*EXERCISE GOAL:* Return the lines from the start of the records through the line containing "coord(568,309)", inclusive, repeating them without any change.
_ _ _ _ _
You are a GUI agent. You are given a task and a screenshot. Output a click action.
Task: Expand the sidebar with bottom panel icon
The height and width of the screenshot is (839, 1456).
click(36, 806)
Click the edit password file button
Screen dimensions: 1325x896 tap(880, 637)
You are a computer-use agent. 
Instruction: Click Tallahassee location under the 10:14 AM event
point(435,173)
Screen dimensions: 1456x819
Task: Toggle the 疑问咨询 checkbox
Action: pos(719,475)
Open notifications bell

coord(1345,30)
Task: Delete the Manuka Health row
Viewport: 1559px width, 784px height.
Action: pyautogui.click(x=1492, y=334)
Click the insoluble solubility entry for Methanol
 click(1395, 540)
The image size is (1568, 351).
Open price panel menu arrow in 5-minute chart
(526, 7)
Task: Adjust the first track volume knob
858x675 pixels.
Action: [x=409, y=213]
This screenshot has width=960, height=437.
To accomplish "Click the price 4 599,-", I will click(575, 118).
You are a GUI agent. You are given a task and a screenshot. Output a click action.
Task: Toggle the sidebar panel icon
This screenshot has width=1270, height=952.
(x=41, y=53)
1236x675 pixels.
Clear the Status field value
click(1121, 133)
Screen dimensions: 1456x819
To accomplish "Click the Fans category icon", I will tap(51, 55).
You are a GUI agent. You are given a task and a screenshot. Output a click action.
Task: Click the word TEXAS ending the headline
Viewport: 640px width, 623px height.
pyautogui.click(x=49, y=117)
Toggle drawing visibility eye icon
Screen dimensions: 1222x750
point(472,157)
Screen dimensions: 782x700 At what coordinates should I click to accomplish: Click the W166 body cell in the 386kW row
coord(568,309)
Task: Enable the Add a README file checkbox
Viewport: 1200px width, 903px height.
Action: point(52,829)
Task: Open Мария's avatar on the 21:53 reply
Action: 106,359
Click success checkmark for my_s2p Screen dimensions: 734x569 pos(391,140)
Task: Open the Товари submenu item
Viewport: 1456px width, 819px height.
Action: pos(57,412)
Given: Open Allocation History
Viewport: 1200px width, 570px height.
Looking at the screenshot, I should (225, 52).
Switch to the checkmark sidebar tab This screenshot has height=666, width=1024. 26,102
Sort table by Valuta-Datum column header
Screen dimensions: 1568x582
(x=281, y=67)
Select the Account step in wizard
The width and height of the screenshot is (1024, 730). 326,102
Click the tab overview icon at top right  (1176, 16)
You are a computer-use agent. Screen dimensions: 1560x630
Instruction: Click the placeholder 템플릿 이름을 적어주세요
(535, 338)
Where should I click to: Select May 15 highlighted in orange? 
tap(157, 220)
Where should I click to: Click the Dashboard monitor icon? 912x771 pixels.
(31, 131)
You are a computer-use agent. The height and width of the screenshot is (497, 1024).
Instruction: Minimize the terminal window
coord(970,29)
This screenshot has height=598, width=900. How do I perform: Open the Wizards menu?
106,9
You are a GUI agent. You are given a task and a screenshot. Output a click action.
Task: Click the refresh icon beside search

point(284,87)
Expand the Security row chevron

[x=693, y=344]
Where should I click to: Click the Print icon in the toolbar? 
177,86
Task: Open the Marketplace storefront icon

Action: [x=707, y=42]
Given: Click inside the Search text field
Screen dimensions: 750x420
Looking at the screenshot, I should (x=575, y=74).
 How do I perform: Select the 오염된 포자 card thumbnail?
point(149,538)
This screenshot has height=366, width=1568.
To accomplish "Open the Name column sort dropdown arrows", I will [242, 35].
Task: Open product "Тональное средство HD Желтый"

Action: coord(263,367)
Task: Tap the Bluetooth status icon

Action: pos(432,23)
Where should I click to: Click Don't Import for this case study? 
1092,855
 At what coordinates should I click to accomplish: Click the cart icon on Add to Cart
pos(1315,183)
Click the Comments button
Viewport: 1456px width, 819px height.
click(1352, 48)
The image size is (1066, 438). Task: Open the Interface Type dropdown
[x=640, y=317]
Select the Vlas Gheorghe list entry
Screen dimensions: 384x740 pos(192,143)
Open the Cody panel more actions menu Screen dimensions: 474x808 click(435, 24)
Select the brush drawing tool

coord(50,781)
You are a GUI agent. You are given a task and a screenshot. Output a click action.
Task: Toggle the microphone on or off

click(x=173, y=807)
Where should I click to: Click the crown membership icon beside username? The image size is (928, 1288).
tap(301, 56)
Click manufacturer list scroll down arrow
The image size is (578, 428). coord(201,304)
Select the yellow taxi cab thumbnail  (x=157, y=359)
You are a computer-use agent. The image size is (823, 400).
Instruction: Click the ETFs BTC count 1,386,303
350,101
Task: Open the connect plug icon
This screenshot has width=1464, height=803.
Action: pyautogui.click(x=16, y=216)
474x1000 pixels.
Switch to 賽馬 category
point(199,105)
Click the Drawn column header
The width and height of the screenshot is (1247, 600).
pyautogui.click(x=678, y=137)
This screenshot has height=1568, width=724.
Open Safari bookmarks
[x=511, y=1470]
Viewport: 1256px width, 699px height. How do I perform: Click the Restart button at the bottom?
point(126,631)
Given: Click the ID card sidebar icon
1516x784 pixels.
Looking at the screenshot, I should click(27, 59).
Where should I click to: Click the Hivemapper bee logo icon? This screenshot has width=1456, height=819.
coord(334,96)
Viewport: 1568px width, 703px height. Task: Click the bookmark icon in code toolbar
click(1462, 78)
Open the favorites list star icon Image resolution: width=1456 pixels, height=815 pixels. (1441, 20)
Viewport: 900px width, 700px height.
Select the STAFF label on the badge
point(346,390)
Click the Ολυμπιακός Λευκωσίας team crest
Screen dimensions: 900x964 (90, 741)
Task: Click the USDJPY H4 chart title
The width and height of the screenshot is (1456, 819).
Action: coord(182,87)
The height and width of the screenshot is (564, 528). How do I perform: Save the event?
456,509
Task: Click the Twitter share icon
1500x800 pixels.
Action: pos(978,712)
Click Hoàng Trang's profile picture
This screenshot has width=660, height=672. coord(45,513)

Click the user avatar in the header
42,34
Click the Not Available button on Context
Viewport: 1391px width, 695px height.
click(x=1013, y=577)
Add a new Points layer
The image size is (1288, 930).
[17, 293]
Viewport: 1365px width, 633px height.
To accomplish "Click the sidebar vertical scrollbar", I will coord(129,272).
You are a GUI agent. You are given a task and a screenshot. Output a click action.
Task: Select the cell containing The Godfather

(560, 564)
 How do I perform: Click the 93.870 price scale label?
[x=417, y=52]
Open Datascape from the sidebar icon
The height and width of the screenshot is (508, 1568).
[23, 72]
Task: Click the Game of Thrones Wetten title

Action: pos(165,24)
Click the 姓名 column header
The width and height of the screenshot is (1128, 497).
_ _ _ _ _
*ANSWER TO THE EXERCISE:*
You are a GUI agent. You are given a task and a screenshot. Output a click action.
Task: Expand the sidebar with bottom panel icon
The height and width of the screenshot is (839, 1456).
click(36, 806)
Click the edit password file button
Screen dimensions: 1325x896 tap(880, 637)
You are a computer-use agent. 
Instruction: Click Tallahassee location under the 10:14 AM event
point(435,173)
Screen dimensions: 1456x819
Task: Toggle the 疑问咨询 checkbox
Action: pos(719,475)
Open notifications bell

coord(1345,30)
Task: Delete the Manuka Health row
Viewport: 1559px width, 784px height.
Action: pyautogui.click(x=1492, y=334)
Click the insoluble solubility entry for Methanol
 click(1395, 540)
The image size is (1568, 351).
Open price panel menu arrow in 5-minute chart
(526, 7)
Task: Adjust the first track volume knob
858x675 pixels.
Action: [x=409, y=213]
This screenshot has width=960, height=437.
To accomplish "Click the price 4 599,-", I will click(575, 118).
You are a GUI agent. You are given a task and a screenshot. Output a click action.
Task: Toggle the sidebar panel icon
This screenshot has width=1270, height=952.
(x=41, y=53)
1236x675 pixels.
Clear the Status field value
click(1121, 133)
Screen dimensions: 1456x819
To accomplish "Click the Fans category icon", I will tap(51, 55).
You are a GUI agent. You are given a task and a screenshot. Output a click action.
Task: Click the word TEXAS ending the headline
Viewport: 640px width, 623px height.
pyautogui.click(x=49, y=117)
Toggle drawing visibility eye icon
Screen dimensions: 1222x750
point(472,157)
Screen dimensions: 782x700 At what coordinates should I click to accomplish: Click the W166 body cell in the 386kW row
coord(568,309)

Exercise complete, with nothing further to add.